One aspect of managing the success of your Members is knowing where to meet them, and for that, we must look to the Spectrum of Readiness (SoR).

A good fit Member is one for whom you can check all the Success Potential boxes.

They meet all the criteria that would indicate they have the potential to be successful as your Member.

But within that cohort of good fit Members exists a Spectrum of Readiness, from those Members that are not at all ready to those that are able to hit the ground running.

It’s up to you to meet them where they are and take them where they need to go, but you can’t do that if you don’t know where they are on the SoR.

If you fail to recognize that Members exist across this spectrum and instead normalize an experience across all good-fit Members, you will fail to unlock that Success Potential for at least some of those Members.

And a good fit Member that churns out (but is still in business themselves) is the worst kind of churn. It means you failed them.

Is this All or Nothing?

Recognizing that some of these inputs into Success Potential are going to require you to spend some cycles working to uncover, meaning some of these will be harder to come up with at first. That’s perfectly okay.

Should you wait until you have all the inputs fully developed/discovered or should you start with what you know and evolve the definition of Success Potential from there?

Start with Technical and Functional Fit (the two that are generally the most obvious) and share that with sales and marketing; don’t go after – or sign – Members that don’t meet these criteria.

Other “Fits” like Resource or Experience may take more time to uncover, so don’t wait until then to start implementing the Success Potential checklist across your Member experience.

As you add to the Success Potential definition or as it evolves, share the updated definition with everyone so you’re all working from a single version of the truth.

Don’t wait until it’s perfect… it never will be, so go with what you have and iterate from there.

Communicating Success Potential Internally

Acquiring Members that cannot achieve success in their relationship with you is the antithesis of Member Success.

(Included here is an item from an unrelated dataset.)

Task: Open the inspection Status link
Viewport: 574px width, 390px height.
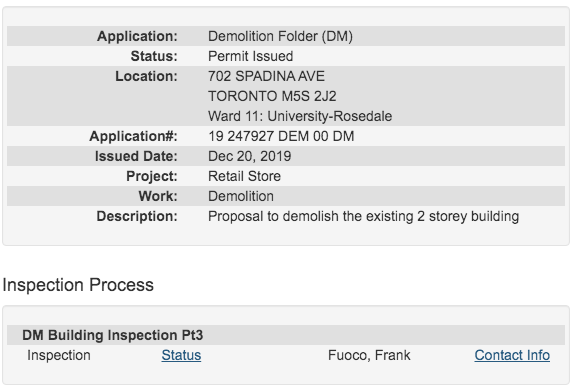Action: pos(181,355)
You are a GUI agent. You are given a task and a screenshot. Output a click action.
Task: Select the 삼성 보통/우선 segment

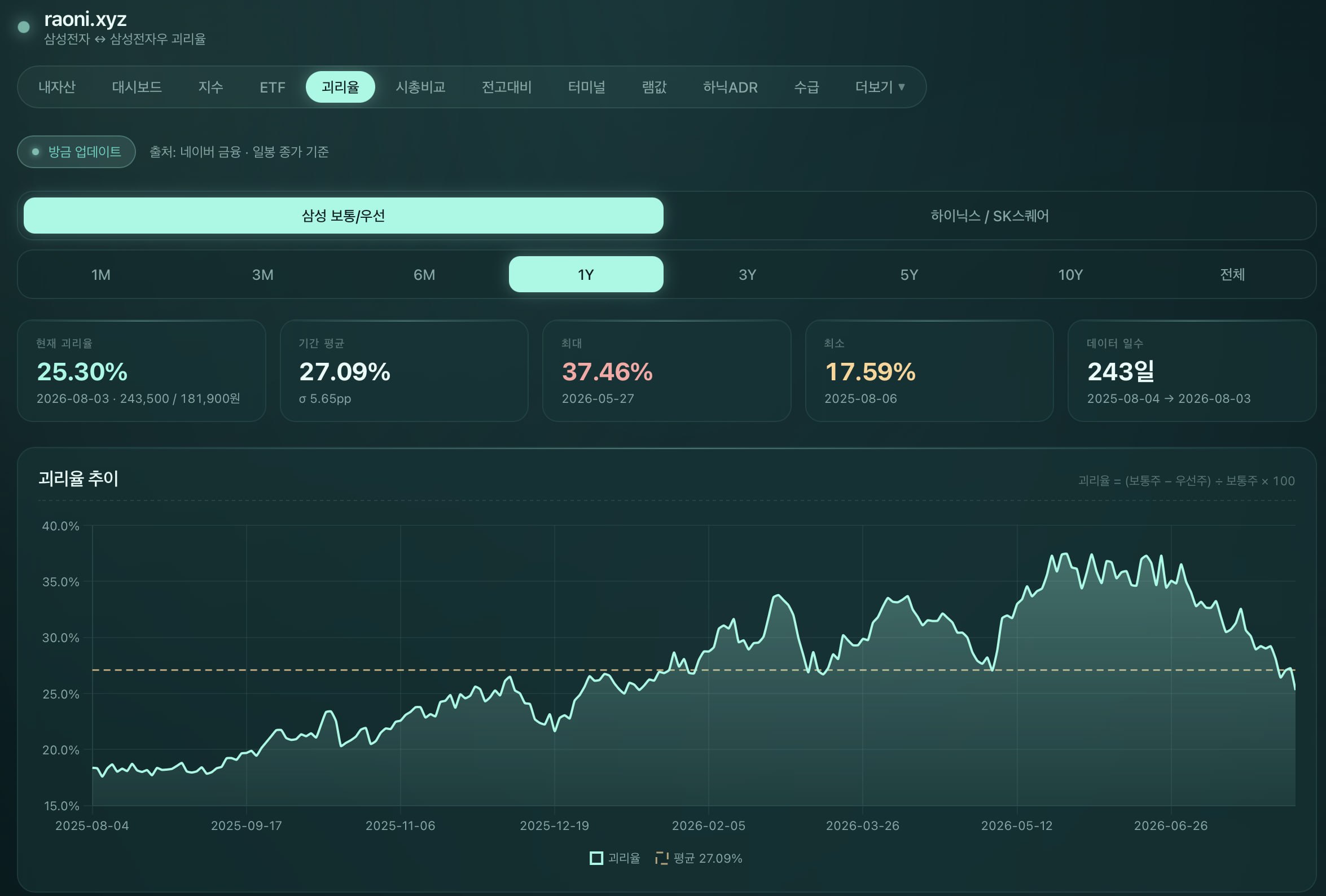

You cannot say your organization is Member Success-centric and knowingly and actively acquires bad-fit Members; those two things are at odds with each other.

That said, most of the time it isn’t that an organization is acquiring bad-fit Members on purpose, it’s that they’ve never gone through the process of defining Success Potential… and they certainly haven’t communicated that internally.

When you identify the six things that make up Success Potential and require a checkbox by each one for every new Member that’s acquired, you’ll truly be on the path toward Member Success.

And now that you know about Success Potential, you can’t un-know it… if you choose to go forward without doing this work on Member Success and continue to acquire bad-fit Members, you’re choosing to do things that will hurt your association, its stakeholders, and Members.